Jonathan Wolf 1:00:12
The benefit of brand is it reduces marketing costs, and therefore it reduces risk. And because I'm a fan of Marvel, you don't have to see a $15 million theatrical marketing campaign. Just if you're aware of the next Marvel films out, you're going to see it.

Alex Ferrari 1:00:29
And it's, especially with what they just released the Shang Shang Shi, who is a no offense D level character in the Marvel Universe. And I mean, it's not I mean, I think collection she comics, it's not even in the top 250 of characters, but yet, it made a boatload of money. It's a very good film, from what I hear, Black Panther was a D level character, C, C, D level character. So it's amazing what they've done. And now you're hooked on their storyline, because you've got to see Black Widow and Shengshi to continue the entire the entire storyline that they've created in the in the phases of Marvel now you have to watch that Disney plus shows, because it's all worked in and all that kind of stuff. It's pretty, it's pretty ingenious. I think trauma should do something like that. But, but Jonathan, where can people sign up? Well, first of all, when is AFM this year, dates.

Jonathan Wolf 1:01:30
The first through the fifth of November, sign up online American film market.com. Um, the cool thing about it is it's just all the education we got, I think 48 or 50 sessions, 150 speakers and just just great people who couldn't always even if they were in LA, it's like, well, I can't spend a half day driving to Santa Monica this.
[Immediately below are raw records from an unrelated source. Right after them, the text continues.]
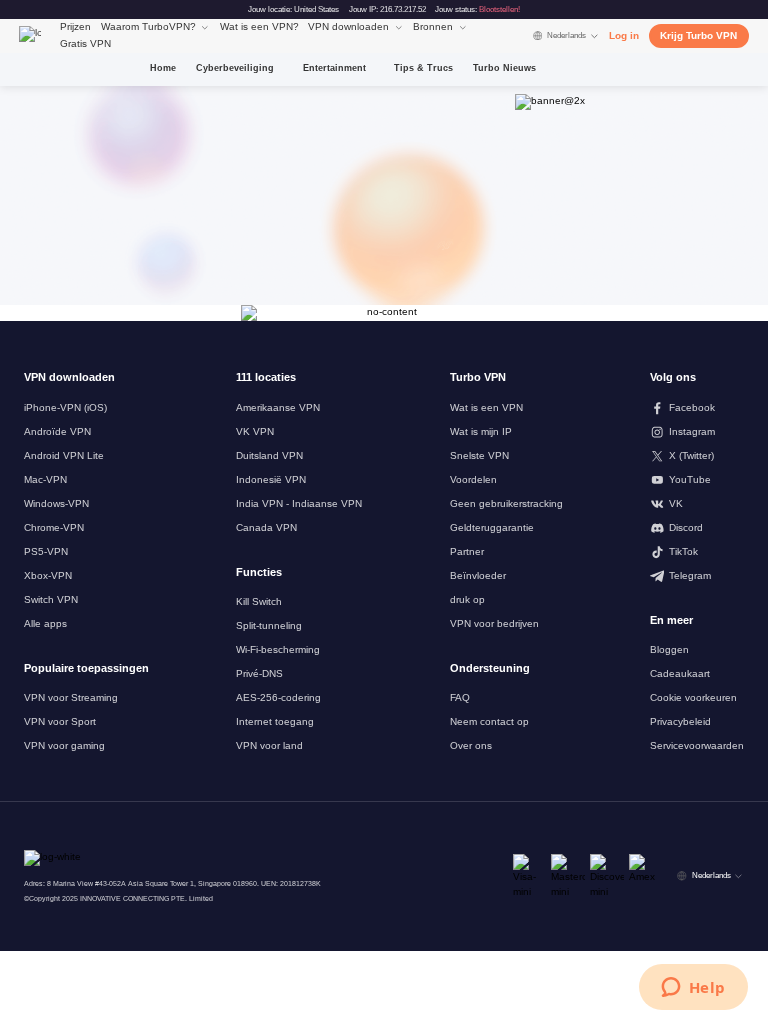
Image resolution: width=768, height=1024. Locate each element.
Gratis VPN (85, 43)
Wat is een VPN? (259, 26)
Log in (624, 35)
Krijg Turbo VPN (698, 35)
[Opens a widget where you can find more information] (693, 989)
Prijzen (75, 26)
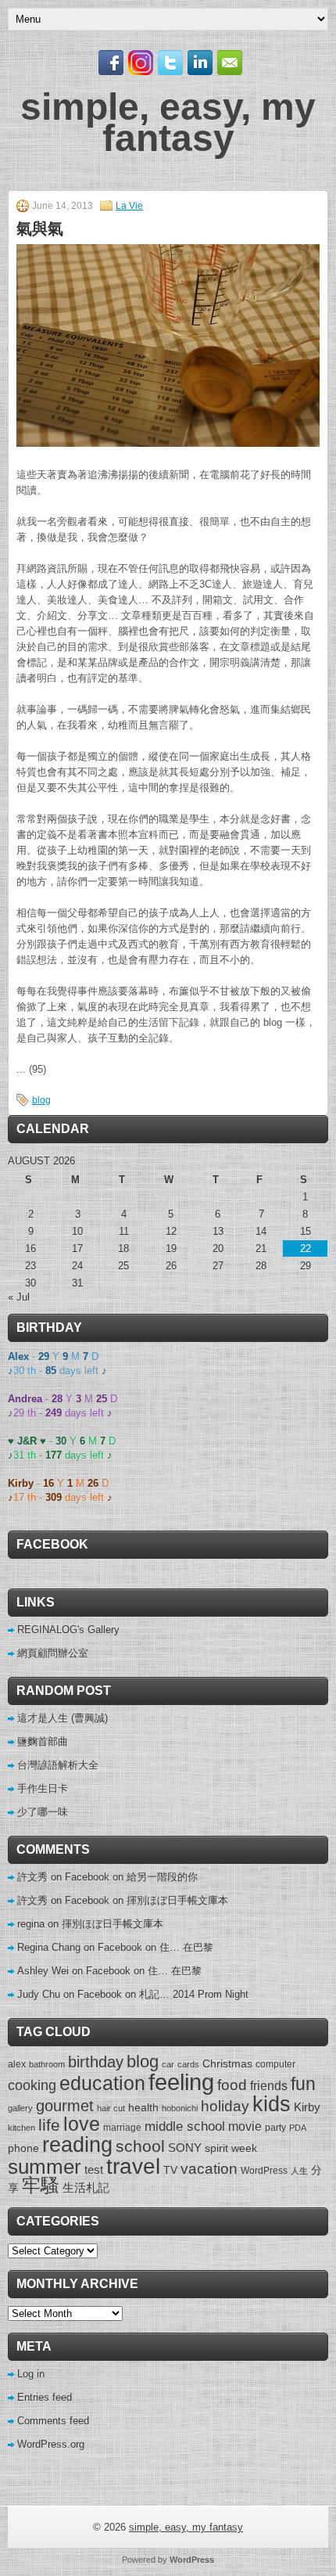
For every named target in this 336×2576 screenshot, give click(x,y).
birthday (95, 2062)
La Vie (129, 205)
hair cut (111, 2108)
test (93, 2169)
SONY (185, 2147)
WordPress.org (50, 2444)
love (81, 2124)
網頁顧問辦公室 (52, 1653)
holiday (225, 2106)
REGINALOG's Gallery (68, 1629)
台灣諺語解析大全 (57, 1765)
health (143, 2107)
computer (275, 2064)
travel (133, 2166)
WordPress (264, 2170)
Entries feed (44, 2397)
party (275, 2127)
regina (31, 1924)
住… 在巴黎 (186, 1947)
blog (41, 1100)
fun (303, 2084)
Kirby (307, 2107)
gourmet (65, 2105)
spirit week (231, 2148)
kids (271, 2104)
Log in (31, 2374)
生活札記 (86, 2187)
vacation (209, 2168)
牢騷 (40, 2185)
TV (170, 2170)
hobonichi (180, 2108)
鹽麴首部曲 (42, 1741)
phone (23, 2148)
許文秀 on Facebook (63, 1877)
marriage (122, 2127)
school (140, 2146)
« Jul (19, 1297)
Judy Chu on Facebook (69, 1994)
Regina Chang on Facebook (79, 1947)
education (102, 2083)
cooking (32, 2085)
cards (188, 2064)
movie (245, 2126)
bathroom (47, 2064)
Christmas (227, 2063)
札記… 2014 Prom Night (193, 1994)
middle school (185, 2126)
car (168, 2064)
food (232, 2084)
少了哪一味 (42, 1812)
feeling (181, 2082)
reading (77, 2144)
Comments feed (53, 2421)
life (49, 2125)
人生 (299, 2170)
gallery (20, 2108)
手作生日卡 (42, 1788)
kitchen (21, 2127)
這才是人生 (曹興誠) (62, 1718)
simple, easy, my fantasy (168, 122)
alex (17, 2064)
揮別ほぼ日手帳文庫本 (177, 1900)
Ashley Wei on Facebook (73, 1971)
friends (269, 2085)
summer (44, 2167)
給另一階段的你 (162, 1877)
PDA (297, 2127)
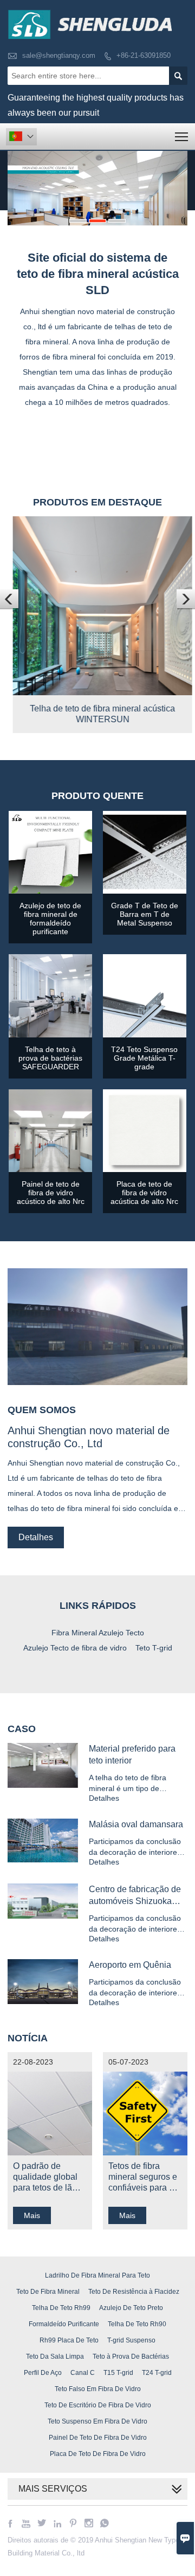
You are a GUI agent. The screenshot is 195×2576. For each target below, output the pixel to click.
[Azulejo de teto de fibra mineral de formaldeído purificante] (50, 891)
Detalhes (35, 1537)
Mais (32, 2215)
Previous (21, 183)
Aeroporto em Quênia (130, 1964)
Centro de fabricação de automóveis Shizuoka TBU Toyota (135, 1901)
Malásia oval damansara (136, 1824)
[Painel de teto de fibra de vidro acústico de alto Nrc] (50, 1169)
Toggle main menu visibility (182, 136)
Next (174, 183)
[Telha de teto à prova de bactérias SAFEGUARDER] (50, 1034)
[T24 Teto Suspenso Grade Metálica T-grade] (144, 1034)
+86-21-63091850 (143, 55)
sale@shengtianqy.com (58, 55)
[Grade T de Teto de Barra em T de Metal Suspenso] (144, 891)
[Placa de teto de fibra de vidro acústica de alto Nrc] (144, 1169)
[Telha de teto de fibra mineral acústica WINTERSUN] (97, 692)
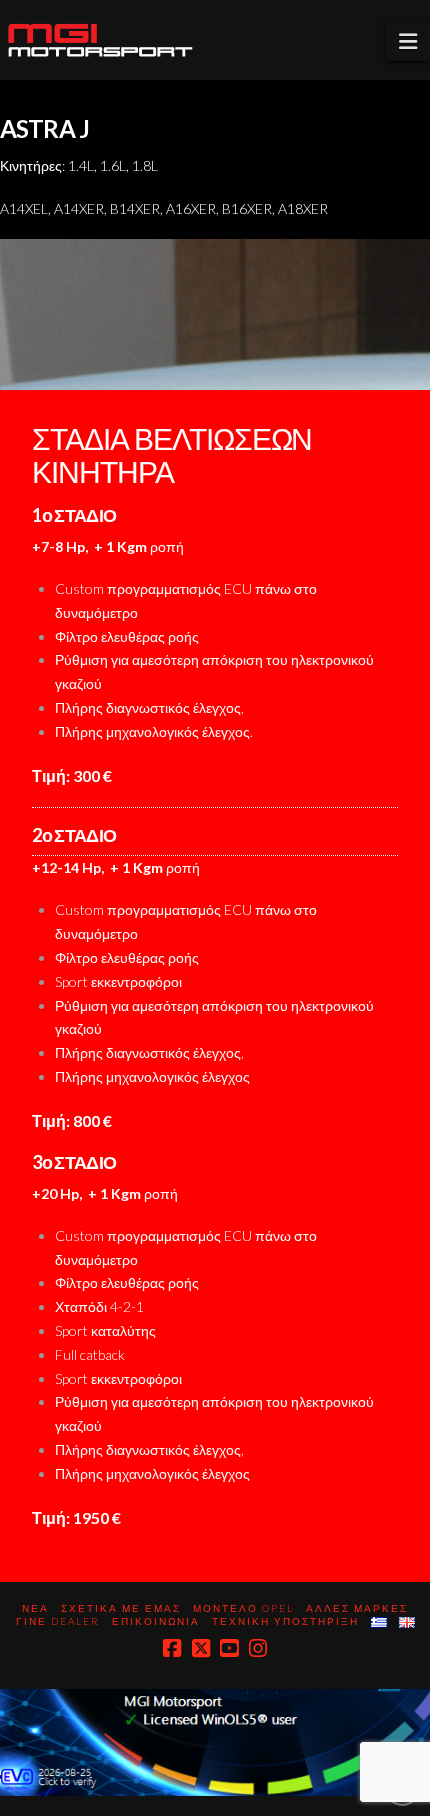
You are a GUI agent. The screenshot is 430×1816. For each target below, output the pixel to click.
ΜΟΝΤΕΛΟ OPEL (243, 1608)
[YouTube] (229, 1648)
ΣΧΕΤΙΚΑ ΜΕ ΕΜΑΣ (121, 1608)
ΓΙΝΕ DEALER (58, 1621)
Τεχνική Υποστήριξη (285, 1621)
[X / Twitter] (201, 1648)
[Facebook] (172, 1648)
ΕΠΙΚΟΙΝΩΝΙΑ (156, 1621)
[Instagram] (258, 1648)
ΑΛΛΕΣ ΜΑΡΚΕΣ (357, 1608)
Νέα (35, 1608)
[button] (408, 40)
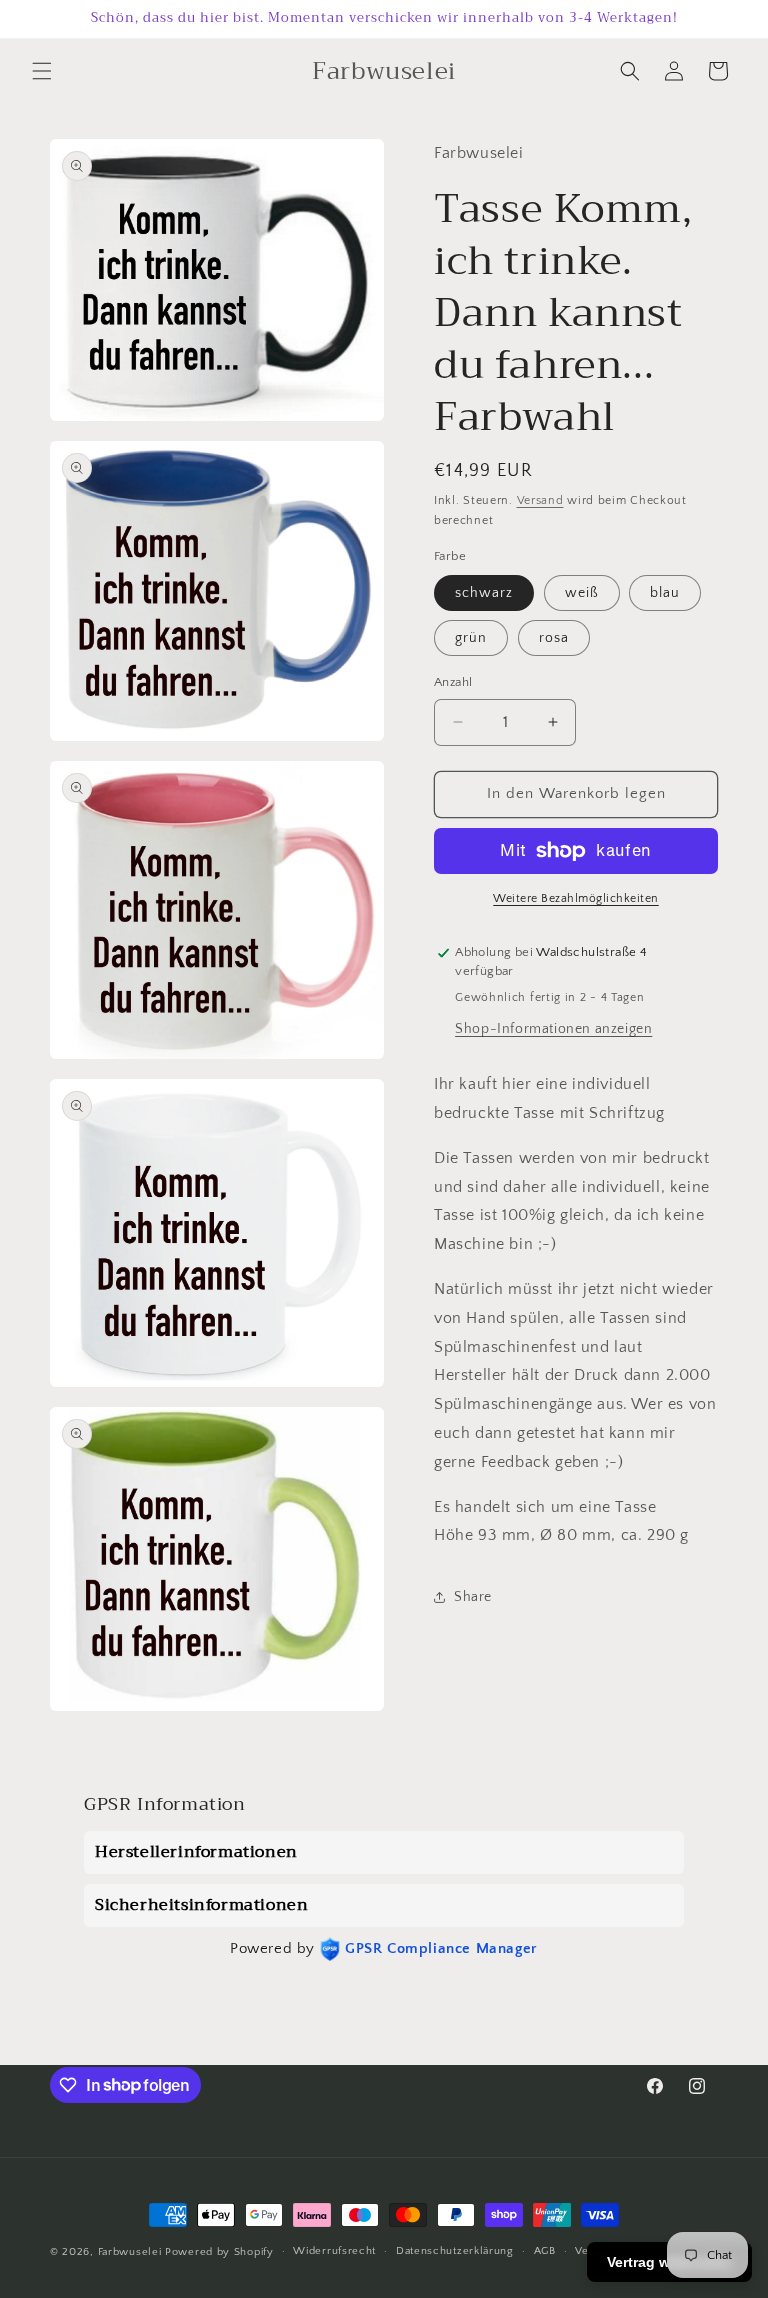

But yeah, yeah, you know, an hour in the office, because let's face it, if you're a studio in Burbank, and we've asked you to be at a at a session 11 o'clock in the morning on it. Oh, who's the Santa Monica? That's a half day commitment. You're absolutely right. And so the the caliber of speakers we have is is is terrific. And it's just fun to network on that platform is as you say, but

Alex Ferrari 1:02:13
And I will be there and I will be there talking about distribution with my with my, my guest, Linda Nelson from indie writes as well. So we're going to be talking all about distribution where we're going to be doing that, and

Jonathan Wolf 1:02:26
In video on demand. So

Alex Ferrari 1:02:28
Oh, she's she's fantastic. She's wonderful. And then And then where do people go? afm.com Americanfilmmarket.com is American American film market.com. Jonathan, it is always a pleasure talking to you. And it's always we always have very interesting conversations to say the least about about the world distribution. So I appreciate you my friend.

Jonathan Wolf 1:02:48
Well, thanks for inviting me. Good luck to all the producers who are out there with all their projects.